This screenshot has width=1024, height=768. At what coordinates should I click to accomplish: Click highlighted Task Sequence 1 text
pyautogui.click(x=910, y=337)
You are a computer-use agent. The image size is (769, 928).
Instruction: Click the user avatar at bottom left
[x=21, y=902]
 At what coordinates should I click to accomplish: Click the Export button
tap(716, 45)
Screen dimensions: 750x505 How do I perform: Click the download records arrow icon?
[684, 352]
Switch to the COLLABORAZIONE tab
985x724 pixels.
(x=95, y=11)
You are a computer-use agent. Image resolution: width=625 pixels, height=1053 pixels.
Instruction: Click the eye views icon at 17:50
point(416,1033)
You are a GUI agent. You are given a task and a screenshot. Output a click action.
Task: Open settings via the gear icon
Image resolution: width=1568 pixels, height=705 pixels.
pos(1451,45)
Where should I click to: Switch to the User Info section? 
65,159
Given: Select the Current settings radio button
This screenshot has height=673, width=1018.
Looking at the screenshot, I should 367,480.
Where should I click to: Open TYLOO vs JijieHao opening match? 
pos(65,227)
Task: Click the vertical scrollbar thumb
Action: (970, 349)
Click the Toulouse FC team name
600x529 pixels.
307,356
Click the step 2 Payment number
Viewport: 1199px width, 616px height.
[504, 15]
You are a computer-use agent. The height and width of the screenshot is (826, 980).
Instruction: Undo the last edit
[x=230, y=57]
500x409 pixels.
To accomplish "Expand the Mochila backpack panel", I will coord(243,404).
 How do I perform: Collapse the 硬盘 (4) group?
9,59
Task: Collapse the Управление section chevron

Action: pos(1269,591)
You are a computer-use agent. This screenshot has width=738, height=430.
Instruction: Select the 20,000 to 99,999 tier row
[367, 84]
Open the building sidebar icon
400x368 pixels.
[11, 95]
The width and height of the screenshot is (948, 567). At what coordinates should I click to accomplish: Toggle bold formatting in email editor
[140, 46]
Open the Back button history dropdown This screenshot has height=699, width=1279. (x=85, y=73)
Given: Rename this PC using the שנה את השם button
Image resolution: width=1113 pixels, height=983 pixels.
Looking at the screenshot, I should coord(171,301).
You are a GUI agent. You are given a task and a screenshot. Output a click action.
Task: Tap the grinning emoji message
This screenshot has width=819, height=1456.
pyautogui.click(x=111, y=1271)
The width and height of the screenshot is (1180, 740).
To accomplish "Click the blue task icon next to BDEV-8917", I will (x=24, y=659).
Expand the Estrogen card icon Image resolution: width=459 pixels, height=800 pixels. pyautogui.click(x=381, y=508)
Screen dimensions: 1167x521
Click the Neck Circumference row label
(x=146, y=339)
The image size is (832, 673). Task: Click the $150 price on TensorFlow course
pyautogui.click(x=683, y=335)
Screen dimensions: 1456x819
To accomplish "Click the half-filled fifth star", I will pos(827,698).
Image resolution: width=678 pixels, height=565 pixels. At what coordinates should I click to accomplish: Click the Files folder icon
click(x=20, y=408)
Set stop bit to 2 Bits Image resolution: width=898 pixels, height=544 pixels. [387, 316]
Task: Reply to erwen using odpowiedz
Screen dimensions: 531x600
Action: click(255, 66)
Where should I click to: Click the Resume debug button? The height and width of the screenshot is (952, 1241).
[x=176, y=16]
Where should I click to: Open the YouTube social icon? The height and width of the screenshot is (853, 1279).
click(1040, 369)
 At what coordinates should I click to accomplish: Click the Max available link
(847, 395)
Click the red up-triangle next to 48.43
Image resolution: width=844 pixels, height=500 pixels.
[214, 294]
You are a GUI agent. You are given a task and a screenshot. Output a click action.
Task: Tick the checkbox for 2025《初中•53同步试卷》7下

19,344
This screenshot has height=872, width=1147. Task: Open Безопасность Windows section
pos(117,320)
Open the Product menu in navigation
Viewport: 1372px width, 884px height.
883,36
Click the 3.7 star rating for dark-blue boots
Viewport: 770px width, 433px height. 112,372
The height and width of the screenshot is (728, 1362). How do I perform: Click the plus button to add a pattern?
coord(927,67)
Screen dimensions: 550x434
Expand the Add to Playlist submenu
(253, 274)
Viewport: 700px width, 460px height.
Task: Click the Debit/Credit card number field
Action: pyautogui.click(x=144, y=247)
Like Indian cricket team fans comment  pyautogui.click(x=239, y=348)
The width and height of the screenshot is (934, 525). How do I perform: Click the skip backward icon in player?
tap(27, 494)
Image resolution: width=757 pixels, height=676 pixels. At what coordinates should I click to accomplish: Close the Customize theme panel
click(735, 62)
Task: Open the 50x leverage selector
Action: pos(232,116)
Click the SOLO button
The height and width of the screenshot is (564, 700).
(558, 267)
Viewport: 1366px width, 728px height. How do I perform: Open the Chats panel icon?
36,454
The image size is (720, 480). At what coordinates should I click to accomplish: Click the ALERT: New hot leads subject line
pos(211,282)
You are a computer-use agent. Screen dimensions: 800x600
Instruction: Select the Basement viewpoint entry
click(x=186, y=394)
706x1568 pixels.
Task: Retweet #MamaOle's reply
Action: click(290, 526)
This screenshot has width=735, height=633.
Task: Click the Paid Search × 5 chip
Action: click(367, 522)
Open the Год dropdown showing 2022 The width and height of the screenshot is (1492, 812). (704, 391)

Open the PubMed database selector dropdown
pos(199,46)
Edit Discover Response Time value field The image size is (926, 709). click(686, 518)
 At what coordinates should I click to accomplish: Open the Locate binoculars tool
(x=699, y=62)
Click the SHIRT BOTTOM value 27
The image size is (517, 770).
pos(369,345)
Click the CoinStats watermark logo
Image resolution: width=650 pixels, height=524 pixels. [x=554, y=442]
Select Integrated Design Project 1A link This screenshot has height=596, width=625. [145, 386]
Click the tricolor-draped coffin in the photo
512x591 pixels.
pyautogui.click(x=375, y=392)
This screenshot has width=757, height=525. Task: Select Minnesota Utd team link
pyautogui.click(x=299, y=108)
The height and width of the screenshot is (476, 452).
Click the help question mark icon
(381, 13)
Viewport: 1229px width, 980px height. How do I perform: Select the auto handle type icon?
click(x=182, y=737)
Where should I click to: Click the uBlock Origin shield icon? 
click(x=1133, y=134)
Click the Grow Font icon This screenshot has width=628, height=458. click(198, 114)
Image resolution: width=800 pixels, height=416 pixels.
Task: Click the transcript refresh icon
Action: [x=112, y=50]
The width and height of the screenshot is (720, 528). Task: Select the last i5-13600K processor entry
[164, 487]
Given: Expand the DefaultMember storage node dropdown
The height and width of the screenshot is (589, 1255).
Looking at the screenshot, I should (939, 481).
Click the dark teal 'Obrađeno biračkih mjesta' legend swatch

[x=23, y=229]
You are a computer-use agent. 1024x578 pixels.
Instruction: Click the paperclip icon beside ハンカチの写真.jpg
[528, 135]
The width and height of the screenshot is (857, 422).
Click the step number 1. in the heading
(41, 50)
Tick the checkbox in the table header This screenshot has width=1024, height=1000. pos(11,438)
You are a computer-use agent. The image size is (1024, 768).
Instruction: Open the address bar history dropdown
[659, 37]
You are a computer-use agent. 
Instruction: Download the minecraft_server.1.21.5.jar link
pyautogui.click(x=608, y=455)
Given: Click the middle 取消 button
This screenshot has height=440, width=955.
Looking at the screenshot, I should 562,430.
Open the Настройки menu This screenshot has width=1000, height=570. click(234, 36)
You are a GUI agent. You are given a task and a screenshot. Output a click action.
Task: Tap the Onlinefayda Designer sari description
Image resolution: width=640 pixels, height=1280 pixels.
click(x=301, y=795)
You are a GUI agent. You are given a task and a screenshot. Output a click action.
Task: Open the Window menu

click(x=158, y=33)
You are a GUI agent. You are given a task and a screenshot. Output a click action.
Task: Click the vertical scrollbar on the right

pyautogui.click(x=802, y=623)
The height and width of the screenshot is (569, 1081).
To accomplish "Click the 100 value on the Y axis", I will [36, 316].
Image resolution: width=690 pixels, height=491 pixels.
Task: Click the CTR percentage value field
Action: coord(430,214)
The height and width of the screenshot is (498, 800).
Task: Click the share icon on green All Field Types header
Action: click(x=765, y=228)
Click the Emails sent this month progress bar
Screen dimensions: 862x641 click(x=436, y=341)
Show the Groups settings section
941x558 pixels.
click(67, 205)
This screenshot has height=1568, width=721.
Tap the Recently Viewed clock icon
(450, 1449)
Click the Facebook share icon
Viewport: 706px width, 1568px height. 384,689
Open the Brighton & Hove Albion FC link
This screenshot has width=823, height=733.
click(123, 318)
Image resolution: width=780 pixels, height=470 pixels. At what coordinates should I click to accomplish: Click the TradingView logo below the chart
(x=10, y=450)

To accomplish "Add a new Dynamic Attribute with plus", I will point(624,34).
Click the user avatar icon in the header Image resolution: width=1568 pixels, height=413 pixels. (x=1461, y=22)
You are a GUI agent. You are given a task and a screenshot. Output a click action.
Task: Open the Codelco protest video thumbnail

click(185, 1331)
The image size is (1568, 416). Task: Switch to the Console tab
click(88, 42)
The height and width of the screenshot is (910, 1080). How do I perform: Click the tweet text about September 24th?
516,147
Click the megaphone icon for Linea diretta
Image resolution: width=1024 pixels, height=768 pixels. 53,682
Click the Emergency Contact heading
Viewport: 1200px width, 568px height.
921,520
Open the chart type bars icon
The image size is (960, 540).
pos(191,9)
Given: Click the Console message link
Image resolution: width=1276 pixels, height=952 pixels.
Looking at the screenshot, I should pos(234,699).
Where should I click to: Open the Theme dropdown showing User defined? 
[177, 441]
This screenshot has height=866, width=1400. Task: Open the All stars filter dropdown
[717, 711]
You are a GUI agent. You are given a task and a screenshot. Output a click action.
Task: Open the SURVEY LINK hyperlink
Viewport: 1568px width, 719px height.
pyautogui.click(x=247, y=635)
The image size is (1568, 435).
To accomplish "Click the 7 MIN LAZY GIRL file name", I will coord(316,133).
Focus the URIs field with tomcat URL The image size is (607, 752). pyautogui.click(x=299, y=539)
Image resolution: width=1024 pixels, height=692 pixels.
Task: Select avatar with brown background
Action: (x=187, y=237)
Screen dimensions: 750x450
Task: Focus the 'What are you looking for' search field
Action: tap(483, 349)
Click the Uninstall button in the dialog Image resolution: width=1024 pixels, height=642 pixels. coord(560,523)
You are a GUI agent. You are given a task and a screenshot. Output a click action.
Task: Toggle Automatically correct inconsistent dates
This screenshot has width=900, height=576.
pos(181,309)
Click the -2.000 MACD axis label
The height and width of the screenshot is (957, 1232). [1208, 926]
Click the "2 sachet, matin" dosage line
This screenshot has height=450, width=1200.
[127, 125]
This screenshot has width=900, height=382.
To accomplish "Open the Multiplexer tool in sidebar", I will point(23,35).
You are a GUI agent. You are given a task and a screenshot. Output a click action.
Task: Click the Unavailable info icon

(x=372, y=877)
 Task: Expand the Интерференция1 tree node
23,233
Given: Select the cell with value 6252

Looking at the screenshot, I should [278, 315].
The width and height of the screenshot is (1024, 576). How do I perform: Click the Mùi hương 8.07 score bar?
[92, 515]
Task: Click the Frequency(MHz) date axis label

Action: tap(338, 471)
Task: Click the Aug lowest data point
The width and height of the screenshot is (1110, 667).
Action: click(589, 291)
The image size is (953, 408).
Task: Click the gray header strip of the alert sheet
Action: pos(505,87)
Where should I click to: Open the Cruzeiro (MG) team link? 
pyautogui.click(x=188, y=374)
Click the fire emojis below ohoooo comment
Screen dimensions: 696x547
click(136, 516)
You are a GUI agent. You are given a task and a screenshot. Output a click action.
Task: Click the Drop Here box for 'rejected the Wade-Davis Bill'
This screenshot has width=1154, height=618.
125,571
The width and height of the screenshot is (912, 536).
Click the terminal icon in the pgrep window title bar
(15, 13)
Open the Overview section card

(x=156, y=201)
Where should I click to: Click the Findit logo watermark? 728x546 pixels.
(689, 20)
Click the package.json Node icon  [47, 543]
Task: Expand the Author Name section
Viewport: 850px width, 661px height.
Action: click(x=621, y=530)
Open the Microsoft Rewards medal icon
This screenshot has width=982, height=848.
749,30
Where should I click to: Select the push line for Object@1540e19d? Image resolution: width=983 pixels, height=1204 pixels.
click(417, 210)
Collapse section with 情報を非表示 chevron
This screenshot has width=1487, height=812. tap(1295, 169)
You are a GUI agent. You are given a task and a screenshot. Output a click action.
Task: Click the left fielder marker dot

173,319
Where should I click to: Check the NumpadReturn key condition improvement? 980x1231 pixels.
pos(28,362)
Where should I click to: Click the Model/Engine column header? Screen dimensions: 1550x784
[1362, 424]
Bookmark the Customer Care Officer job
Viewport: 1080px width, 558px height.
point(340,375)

[TASK TO CARRY OUT]
Copy out every line from the records that has the word "message".

[OUTPUT FOR THIS EXERCISE]
Task: Tap the grinning emoji message
Given: Click the Console message link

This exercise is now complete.